[Records from a data collection]
━━━━━━━━━━

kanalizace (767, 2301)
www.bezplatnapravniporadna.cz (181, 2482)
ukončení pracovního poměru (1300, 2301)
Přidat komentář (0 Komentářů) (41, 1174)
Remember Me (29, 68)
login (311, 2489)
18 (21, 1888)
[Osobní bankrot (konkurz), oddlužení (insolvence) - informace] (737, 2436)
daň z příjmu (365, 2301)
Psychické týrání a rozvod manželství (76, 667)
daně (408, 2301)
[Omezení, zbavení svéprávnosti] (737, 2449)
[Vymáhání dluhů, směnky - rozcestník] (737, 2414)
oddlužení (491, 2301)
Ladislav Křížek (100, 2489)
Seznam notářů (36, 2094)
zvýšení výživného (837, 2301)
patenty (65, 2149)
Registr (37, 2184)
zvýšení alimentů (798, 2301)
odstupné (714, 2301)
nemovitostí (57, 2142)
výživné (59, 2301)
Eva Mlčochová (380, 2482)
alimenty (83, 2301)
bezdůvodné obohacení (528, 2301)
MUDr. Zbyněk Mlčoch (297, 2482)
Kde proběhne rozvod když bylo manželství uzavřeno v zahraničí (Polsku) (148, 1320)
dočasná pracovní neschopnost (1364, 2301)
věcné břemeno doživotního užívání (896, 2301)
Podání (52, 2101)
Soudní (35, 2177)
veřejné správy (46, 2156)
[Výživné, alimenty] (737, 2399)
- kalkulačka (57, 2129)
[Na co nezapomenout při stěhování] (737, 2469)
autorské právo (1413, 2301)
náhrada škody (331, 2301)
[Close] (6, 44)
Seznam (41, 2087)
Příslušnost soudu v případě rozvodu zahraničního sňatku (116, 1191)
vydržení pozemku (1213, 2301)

━━━━━━━━━━

About this exercise: From top to bottom, repeat the data above without alteration.

Answer to the problem:
kanalizace (767, 2301)
www.bezplatnapravniporadna.cz (181, 2482)
ukončení pracovního poměru (1300, 2301)
Přidat komentář (0 Komentářů) (41, 1174)
Remember Me (29, 68)
login (311, 2489)
18 (21, 1888)
[Osobní bankrot (konkurz), oddlužení (insolvence) - informace] (737, 2436)
daň z příjmu (365, 2301)
Psychické týrání a rozvod manželství (76, 667)
daně (408, 2301)
[Omezení, zbavení svéprávnosti] (737, 2449)
[Vymáhání dluhů, směnky - rozcestník] (737, 2414)
oddlužení (491, 2301)
Ladislav Křížek (100, 2489)
Seznam notářů (36, 2094)
zvýšení výživného (837, 2301)
patenty (65, 2149)
Registr (37, 2184)
zvýšení alimentů (798, 2301)
odstupné (714, 2301)
nemovitostí (57, 2142)
výživné (59, 2301)
Eva Mlčochová (380, 2482)
alimenty (83, 2301)
bezdůvodné obohacení (528, 2301)
MUDr. Zbyněk Mlčoch (297, 2482)
Kde proběhne rozvod když bylo manželství uzavřeno v zahraničí (Polsku) (148, 1320)
dočasná pracovní neschopnost (1364, 2301)
věcné břemeno doživotního užívání (896, 2301)
Podání (52, 2101)
Soudní (35, 2177)
veřejné správy (46, 2156)
[Výživné, alimenty] (737, 2399)
- kalkulačka (57, 2129)
[Na co nezapomenout při stěhování] (737, 2469)
autorské právo (1413, 2301)
náhrada škody (331, 2301)
[Close] (6, 44)
Seznam (41, 2087)
Příslušnost soudu v případě rozvodu zahraničního sňatku (116, 1191)
vydržení pozemku (1213, 2301)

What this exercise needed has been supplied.